━━━ Available data ━━━

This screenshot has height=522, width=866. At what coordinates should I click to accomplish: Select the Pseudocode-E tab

━━━
━━━ Available data ━━━

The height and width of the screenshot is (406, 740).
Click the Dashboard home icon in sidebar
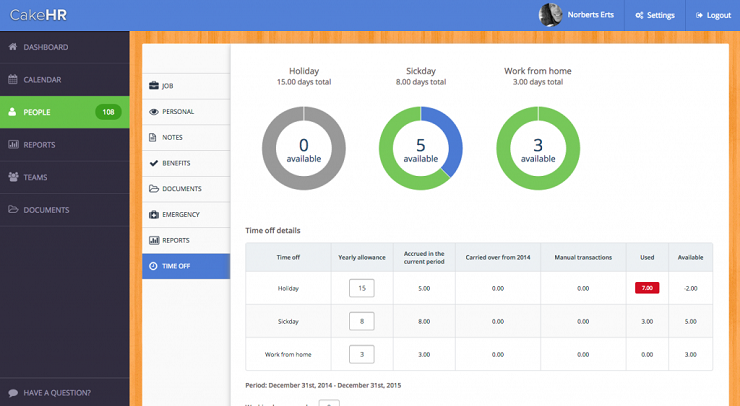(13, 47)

━━━
━━━ Available data ━━━

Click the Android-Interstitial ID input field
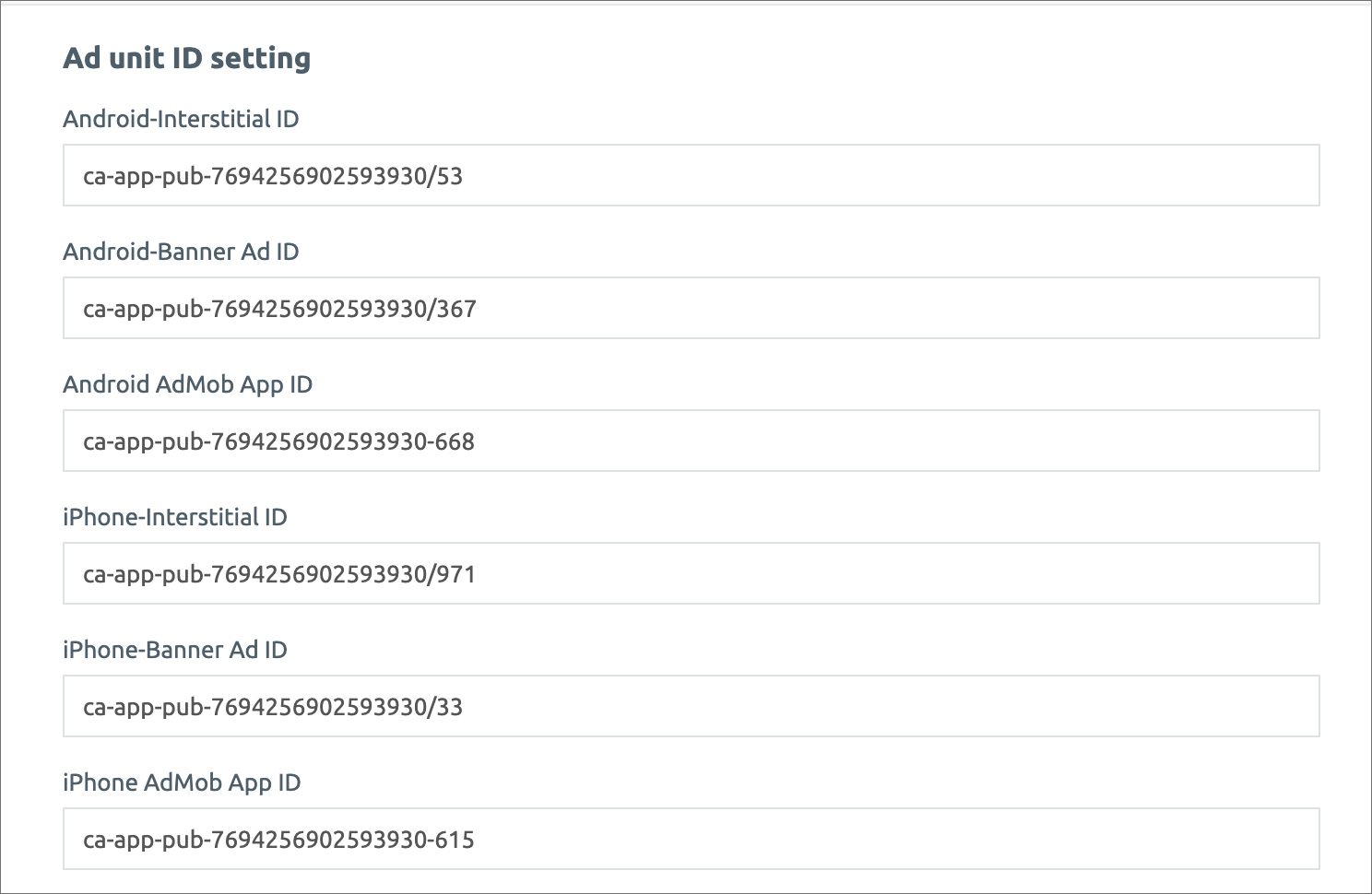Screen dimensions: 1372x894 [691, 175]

━━━

Activity: Wherever the word "height" turns up in the records, copy out the line it is on.

Response below:
This screenshot has height=522, width=866. At what coordinates should I click to accomplish: Select the Pseudocode-E tab
The height and width of the screenshot is (406, 740).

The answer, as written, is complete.